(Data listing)
____________
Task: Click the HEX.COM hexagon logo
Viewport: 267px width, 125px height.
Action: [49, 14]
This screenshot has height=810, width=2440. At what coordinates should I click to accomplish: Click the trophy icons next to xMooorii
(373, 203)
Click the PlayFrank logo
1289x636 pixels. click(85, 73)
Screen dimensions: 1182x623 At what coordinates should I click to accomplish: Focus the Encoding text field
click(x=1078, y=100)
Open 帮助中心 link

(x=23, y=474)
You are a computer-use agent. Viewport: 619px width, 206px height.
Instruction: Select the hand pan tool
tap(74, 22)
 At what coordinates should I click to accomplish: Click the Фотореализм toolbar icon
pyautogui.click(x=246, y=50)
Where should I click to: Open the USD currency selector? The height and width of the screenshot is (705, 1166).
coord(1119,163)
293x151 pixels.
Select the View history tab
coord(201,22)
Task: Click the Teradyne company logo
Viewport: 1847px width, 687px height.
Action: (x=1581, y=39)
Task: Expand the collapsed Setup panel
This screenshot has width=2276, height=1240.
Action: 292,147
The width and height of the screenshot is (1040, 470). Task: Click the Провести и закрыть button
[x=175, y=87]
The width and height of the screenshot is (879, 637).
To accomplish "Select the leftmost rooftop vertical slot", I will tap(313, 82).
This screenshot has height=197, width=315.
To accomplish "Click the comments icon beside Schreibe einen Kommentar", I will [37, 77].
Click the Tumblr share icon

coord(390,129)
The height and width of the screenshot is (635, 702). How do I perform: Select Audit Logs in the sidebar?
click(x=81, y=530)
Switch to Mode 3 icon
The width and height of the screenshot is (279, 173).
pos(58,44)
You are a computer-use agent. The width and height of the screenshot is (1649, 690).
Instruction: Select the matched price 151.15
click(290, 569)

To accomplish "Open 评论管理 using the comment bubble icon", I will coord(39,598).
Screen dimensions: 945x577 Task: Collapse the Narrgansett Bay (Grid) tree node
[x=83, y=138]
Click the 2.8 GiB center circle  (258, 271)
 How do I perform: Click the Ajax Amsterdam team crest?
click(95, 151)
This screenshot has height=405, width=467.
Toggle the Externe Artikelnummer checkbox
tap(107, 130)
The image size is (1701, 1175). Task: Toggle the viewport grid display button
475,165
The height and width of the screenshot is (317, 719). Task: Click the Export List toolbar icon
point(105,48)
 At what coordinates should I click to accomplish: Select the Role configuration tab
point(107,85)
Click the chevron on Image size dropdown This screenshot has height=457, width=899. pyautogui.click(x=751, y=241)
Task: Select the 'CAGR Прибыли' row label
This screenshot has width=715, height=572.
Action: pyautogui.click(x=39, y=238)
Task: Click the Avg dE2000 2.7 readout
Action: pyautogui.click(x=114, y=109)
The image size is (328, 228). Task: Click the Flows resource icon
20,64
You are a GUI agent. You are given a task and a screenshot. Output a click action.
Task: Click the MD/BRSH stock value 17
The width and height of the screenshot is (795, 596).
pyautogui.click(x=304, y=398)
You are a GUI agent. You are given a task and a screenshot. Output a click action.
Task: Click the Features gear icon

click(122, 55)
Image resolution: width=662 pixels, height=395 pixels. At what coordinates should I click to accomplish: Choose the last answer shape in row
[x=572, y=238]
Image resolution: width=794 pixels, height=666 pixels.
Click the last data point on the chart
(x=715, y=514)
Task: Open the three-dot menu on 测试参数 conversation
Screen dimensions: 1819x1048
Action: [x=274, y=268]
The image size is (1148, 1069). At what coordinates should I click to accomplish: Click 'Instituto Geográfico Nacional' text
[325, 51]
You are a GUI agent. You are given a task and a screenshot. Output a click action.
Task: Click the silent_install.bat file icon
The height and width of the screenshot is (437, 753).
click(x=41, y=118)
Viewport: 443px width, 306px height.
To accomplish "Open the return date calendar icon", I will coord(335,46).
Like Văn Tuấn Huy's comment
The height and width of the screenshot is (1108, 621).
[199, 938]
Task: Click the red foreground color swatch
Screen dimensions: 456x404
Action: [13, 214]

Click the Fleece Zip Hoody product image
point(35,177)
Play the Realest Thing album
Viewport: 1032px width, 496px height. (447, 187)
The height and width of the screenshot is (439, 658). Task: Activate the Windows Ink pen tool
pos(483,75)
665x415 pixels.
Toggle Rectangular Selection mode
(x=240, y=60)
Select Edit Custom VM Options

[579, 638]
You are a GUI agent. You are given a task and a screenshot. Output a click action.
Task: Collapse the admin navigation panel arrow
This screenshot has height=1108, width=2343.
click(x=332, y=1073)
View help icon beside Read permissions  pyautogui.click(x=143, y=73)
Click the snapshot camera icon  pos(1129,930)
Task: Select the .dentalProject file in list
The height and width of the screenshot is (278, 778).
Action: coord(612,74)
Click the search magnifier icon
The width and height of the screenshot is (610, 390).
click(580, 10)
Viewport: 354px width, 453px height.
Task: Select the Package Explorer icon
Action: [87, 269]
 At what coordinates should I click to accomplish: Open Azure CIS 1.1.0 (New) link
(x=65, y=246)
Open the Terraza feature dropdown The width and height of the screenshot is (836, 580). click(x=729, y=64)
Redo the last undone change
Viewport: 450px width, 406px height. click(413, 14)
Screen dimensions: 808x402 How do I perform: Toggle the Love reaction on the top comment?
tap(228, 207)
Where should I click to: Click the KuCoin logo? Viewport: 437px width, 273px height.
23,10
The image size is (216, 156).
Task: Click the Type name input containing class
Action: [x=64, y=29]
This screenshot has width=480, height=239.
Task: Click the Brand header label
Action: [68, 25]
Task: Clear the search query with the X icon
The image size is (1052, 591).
____________
§ Task
Return the lines from the start of the entries through the line containing "1289x636 pixels. click(85, 73)", inclusive, copied with no changes.

§ Result
Task: Click the HEX.COM hexagon logo
Viewport: 267px width, 125px height.
Action: [49, 14]
This screenshot has height=810, width=2440. At what coordinates should I click to accomplish: Click the trophy icons next to xMooorii
(373, 203)
Click the PlayFrank logo
1289x636 pixels. click(85, 73)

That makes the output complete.